Even if you don’t end up with a job offer, you can still get useful salary info by going through the process. Spend some time on industry job boards, since some postings themselves, including those posted by your current company, may provide a salary range. If you’re working with a recruiter, they can also be a great source of inside info on compensation in your field.
- Include the value of your benefits.
If you believe that you are underpaid, make sure that you’re also calculating the value of non-salary compensation and perks, such as health insurance or the ability to telecommute or work a flexible schedule. “Sometimes people don’t understand the implications of the benefits package from a dollars-and-cents point of view,” says Mark Babbitt, founder of YouTern.com. “If you can go somewhere else and make more money, but you have to work longer hours and have no flexibility, you have to ask what your lifestyle is worth.”
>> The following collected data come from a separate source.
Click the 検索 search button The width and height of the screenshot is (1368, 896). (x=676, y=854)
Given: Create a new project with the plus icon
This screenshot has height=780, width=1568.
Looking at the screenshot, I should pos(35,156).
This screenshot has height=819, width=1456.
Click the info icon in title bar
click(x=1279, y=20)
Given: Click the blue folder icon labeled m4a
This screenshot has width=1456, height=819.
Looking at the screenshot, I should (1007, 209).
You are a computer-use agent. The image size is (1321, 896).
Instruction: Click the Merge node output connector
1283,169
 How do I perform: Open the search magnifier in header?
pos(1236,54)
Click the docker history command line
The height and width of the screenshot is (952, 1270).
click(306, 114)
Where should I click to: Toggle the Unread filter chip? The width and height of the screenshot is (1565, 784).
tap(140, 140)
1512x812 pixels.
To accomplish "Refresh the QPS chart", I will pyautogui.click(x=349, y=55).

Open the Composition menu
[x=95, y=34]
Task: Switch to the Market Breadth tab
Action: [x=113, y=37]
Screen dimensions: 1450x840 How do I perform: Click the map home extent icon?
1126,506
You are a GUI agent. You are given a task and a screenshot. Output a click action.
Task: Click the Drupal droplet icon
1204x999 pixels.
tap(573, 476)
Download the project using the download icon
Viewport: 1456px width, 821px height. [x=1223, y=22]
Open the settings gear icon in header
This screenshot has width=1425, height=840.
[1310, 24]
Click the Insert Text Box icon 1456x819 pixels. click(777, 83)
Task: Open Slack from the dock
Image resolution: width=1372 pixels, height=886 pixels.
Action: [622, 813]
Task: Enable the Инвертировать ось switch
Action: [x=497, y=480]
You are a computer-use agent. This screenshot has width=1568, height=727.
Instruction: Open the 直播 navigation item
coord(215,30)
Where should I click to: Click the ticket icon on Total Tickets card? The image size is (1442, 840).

- Consider your performance.
Be realistic about whether you’ve been a valuable employee to the company. If you consistently receive glowing performance reviews (but haven’t received commensurate raises), you probably have a good case for a raise. However, if you’ve struggled to meet goals or had other issues, you may want to work on your workplace rep before asking for extra dough.
A Willis Towers Watson survey last year found that employees who received the highest performance ratings received raises that were about 77 percent larger than those who got an average rating. Meanwhile, workers with below-average performance ratings took home raises of less than 1 percent.